AI is too expensive to replace someone’s job

Human are still cheaper than AI
Human are still cheaper than AI

A recent study from MIT has found that the technology might still be too expensive to replace some workers.

The researchers looked at the cost-effectiveness of automating tasks, focusing on roles that could use computer vision — a type of AI that derives information from images and video.

The study found that just under a quarter of the wages paid for vision tasks would be worth automating. In some cases, workers are still more economic because AI-assisted visual recognition technology is expensive to install and operate.

“We find that only 23% of worker compensation ‘exposed’ to AI computer vision would be cost-effective for firms to automate because of the large upfront costs of AI systems,” the researchers said in the paper.

The study is one of the first attempts to estimate which tasks are economic for US companies to automate. While other research has sought to identify the tasks and roles most exposed to AI automation, those studies have largely neglected the economic implications of installing the technology.

“‘Machines will steal our jobs’ is a sentiment frequently expressed during times of rapid technological change.
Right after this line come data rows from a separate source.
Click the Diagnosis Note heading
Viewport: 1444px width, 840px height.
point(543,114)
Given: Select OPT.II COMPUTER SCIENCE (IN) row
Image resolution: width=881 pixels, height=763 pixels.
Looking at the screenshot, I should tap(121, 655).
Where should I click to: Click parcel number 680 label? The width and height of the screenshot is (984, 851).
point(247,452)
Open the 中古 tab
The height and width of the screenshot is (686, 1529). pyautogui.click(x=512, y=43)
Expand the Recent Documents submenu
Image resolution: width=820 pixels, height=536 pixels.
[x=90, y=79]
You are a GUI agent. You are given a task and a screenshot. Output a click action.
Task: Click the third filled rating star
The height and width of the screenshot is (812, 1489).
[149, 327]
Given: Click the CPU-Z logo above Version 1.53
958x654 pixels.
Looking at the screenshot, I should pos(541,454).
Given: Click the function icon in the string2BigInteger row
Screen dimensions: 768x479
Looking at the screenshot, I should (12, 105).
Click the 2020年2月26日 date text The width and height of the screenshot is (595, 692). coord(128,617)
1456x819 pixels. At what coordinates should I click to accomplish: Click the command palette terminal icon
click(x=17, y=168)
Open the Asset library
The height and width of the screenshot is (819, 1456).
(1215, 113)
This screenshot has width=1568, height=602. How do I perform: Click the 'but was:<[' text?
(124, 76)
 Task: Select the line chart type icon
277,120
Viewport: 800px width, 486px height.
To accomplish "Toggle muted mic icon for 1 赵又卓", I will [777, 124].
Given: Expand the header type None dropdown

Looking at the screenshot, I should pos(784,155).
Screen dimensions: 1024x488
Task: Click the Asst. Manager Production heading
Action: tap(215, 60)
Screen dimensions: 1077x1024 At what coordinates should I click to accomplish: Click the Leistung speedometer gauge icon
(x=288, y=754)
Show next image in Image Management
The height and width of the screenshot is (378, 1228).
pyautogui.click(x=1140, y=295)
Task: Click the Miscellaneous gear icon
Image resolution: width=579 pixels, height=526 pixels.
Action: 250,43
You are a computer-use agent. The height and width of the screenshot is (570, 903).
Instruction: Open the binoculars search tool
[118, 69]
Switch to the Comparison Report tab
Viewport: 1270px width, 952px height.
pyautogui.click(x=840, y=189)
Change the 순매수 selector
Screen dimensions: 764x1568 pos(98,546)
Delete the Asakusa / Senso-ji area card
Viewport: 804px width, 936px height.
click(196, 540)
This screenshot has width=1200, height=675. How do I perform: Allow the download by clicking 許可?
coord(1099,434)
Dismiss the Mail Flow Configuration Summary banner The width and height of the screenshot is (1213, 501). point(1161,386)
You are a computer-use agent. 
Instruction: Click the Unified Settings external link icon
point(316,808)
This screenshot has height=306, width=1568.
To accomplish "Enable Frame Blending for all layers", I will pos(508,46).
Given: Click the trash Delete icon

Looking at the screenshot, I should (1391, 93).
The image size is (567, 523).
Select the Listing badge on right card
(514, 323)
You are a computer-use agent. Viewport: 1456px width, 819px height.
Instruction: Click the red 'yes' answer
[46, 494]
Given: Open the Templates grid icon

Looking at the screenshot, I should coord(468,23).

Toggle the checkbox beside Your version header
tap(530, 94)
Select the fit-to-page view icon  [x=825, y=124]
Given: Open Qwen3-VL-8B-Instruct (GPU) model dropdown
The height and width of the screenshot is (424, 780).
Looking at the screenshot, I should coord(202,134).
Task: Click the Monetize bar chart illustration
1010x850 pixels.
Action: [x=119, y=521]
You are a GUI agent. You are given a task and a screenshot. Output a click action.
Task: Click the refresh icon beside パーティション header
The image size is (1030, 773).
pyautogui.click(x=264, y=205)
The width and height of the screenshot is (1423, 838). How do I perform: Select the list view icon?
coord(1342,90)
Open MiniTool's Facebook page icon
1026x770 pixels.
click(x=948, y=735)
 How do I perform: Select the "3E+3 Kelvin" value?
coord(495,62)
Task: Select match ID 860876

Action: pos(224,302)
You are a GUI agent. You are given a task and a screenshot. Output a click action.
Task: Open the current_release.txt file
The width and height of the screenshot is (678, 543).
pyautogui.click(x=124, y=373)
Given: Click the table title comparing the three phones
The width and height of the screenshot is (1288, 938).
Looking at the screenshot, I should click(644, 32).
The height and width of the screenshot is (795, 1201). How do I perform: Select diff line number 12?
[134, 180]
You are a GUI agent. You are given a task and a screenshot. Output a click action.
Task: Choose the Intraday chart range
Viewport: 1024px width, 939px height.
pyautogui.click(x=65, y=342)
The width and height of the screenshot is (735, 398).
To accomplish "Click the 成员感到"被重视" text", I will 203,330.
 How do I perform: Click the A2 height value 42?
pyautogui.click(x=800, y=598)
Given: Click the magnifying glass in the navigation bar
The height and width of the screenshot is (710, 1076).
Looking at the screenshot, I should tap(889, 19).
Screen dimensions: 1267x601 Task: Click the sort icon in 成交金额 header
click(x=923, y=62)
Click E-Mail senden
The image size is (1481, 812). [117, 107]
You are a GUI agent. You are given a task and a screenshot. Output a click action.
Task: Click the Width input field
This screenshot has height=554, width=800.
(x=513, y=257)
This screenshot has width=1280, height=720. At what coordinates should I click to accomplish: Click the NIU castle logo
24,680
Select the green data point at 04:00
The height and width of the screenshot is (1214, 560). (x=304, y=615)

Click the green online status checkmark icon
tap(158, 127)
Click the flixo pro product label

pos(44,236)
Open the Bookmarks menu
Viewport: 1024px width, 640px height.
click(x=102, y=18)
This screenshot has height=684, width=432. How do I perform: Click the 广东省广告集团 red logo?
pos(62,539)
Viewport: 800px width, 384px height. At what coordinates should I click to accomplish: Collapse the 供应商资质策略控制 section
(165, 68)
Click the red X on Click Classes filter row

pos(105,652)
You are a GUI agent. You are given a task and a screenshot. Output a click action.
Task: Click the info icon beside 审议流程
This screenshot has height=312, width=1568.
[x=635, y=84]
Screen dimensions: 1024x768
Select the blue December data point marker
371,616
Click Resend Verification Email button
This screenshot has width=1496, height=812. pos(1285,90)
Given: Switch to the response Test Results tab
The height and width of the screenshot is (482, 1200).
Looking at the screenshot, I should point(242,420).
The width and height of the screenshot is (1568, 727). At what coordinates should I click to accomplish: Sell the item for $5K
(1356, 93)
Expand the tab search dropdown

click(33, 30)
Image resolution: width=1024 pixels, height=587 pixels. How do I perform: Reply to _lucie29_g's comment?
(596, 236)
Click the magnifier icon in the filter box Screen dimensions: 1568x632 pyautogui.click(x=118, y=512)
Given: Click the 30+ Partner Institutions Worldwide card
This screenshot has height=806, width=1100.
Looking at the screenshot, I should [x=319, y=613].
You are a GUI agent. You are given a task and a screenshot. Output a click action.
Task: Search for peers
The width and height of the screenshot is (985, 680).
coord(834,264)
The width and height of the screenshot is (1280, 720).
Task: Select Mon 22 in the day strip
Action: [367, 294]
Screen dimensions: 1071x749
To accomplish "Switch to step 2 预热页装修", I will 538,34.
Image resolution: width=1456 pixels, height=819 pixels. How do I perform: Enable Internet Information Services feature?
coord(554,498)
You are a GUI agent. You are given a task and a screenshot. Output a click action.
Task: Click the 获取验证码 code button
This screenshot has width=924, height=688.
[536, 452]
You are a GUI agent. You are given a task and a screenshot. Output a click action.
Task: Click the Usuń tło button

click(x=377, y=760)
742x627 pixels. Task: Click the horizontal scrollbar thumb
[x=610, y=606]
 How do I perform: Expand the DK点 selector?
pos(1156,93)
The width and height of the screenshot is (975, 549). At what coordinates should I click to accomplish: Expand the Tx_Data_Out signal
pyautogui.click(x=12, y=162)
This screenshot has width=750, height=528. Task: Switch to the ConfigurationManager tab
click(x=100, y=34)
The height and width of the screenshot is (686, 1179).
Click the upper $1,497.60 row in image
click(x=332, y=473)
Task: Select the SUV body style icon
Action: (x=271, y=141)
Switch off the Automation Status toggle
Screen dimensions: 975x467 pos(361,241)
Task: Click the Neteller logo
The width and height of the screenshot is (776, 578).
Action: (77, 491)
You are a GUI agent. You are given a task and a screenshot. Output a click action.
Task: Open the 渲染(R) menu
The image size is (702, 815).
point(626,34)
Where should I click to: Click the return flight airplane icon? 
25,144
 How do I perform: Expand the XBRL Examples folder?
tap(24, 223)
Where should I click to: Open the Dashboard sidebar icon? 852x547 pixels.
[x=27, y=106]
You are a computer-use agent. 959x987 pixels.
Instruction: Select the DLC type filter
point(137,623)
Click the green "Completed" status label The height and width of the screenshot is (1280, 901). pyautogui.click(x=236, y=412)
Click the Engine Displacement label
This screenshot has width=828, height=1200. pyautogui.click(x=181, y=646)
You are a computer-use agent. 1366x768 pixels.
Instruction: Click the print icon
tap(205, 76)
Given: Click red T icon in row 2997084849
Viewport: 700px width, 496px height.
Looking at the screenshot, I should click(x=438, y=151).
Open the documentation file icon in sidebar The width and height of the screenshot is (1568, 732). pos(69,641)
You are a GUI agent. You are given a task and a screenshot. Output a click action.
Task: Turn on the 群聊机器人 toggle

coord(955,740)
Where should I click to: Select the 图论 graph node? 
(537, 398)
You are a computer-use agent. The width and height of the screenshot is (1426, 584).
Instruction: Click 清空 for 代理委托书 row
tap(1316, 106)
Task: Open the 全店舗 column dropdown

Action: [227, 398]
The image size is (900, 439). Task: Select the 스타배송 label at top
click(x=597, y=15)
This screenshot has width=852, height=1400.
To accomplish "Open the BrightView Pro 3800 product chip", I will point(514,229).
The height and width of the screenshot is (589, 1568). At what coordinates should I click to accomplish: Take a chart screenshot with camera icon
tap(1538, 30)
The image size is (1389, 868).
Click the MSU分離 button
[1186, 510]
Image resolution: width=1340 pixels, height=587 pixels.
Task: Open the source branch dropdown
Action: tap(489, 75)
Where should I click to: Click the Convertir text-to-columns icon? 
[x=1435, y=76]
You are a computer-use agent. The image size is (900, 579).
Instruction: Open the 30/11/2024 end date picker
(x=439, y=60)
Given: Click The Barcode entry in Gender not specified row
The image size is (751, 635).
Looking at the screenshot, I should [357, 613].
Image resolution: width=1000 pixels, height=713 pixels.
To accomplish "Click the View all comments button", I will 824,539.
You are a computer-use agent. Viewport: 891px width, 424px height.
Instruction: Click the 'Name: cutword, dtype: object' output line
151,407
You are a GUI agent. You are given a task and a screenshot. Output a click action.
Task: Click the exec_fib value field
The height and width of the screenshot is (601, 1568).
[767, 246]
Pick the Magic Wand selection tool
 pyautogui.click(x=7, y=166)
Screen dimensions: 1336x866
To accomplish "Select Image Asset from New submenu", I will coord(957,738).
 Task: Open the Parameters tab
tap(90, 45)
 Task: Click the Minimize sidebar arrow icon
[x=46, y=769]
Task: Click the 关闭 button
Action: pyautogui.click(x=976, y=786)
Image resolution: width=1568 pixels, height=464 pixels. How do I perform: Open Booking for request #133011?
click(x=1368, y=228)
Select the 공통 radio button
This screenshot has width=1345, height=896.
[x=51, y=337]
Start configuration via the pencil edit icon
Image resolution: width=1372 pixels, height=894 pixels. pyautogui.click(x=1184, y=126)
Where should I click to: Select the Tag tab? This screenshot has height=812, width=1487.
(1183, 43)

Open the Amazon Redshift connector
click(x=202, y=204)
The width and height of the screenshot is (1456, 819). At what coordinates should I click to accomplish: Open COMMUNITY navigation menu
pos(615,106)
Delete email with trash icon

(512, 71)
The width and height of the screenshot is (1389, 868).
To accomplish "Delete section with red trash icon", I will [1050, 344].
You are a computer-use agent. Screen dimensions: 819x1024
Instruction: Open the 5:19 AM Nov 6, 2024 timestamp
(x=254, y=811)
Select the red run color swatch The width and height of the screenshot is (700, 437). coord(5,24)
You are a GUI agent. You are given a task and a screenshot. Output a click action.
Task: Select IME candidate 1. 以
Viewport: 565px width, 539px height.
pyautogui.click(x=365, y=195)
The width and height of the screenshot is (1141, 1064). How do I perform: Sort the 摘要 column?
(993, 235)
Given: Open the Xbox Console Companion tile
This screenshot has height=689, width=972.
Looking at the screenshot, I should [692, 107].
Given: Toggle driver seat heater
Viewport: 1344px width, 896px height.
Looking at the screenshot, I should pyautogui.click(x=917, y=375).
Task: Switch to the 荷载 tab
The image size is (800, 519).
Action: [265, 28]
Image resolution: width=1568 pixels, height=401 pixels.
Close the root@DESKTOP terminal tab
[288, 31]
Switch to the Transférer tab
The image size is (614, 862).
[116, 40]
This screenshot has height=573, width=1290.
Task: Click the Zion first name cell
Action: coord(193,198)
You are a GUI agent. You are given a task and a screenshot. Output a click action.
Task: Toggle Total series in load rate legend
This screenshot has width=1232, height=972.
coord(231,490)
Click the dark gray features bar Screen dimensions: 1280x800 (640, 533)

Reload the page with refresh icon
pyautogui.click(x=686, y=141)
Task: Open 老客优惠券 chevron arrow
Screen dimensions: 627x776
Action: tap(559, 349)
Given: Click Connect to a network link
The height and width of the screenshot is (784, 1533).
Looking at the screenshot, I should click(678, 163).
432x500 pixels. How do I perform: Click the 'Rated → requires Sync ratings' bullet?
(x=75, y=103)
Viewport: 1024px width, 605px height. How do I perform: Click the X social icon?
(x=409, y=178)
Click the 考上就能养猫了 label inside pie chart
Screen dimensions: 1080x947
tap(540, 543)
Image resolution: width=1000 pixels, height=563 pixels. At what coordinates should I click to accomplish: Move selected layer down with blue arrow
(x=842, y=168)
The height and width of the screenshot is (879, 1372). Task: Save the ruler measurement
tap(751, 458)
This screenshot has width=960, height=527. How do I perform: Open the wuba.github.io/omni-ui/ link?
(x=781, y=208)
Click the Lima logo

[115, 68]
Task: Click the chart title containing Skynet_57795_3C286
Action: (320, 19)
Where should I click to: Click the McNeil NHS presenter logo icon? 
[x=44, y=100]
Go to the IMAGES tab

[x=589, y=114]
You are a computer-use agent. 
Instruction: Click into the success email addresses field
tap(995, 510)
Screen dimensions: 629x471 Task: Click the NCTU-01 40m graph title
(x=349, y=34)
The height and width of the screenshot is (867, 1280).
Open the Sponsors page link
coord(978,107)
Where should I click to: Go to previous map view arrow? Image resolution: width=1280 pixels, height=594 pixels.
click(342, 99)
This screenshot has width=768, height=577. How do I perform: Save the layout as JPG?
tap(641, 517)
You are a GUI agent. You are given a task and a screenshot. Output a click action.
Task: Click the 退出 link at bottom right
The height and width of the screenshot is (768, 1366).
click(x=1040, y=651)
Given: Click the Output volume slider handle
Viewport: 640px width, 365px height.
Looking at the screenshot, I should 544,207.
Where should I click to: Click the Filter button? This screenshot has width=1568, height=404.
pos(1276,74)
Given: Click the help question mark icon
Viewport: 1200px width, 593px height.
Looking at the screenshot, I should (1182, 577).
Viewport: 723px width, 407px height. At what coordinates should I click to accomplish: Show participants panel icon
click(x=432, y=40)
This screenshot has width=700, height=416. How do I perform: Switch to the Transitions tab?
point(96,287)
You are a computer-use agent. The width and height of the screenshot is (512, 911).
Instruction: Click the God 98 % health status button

Such anxiety has re-emerged with the creation of large language models,” the MIT researchers said.

They observed that earlier predictions and studies were notably vague regarding the timeline and extent of automation. This was because these predictions did not directly factor in the technical feasibility or economic viability of AI systems. Instead, they relied on measures of similarity between tasks and AI capabilities to indicate exposure.